• [What is being asked]: The answer must consist of every line from the data that holds "computer".

• [Input]:
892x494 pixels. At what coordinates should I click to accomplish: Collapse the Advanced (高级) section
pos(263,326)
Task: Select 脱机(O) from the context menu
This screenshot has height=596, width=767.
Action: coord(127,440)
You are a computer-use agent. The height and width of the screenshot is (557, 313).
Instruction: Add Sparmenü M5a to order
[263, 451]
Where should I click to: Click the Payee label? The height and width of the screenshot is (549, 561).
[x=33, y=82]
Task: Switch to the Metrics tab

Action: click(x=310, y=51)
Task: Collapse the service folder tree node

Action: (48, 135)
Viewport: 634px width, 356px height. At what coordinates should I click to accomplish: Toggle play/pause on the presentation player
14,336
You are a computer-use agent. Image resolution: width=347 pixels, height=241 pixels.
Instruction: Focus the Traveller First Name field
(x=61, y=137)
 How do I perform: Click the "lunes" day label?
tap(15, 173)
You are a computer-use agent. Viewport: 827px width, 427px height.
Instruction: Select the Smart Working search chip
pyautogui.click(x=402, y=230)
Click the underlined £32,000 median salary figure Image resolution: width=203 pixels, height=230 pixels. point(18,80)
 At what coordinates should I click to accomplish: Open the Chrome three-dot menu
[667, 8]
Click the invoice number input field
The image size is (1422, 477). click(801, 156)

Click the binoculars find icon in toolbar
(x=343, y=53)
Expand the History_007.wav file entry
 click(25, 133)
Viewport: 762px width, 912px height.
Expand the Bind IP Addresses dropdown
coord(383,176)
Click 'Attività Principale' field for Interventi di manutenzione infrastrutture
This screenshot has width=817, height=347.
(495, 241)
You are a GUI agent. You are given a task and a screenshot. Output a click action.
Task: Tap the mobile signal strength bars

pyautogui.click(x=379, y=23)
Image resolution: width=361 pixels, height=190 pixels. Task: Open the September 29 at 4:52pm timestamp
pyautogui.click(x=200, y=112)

• [Answer box]:
You are a computer-use agent. The height and width of the screenshot is (557, 313).
You are a computer-use agent. Image resolution: width=347 pixels, height=241 pixels.
You are a computer-use agent. Viewport: 827px width, 427px height.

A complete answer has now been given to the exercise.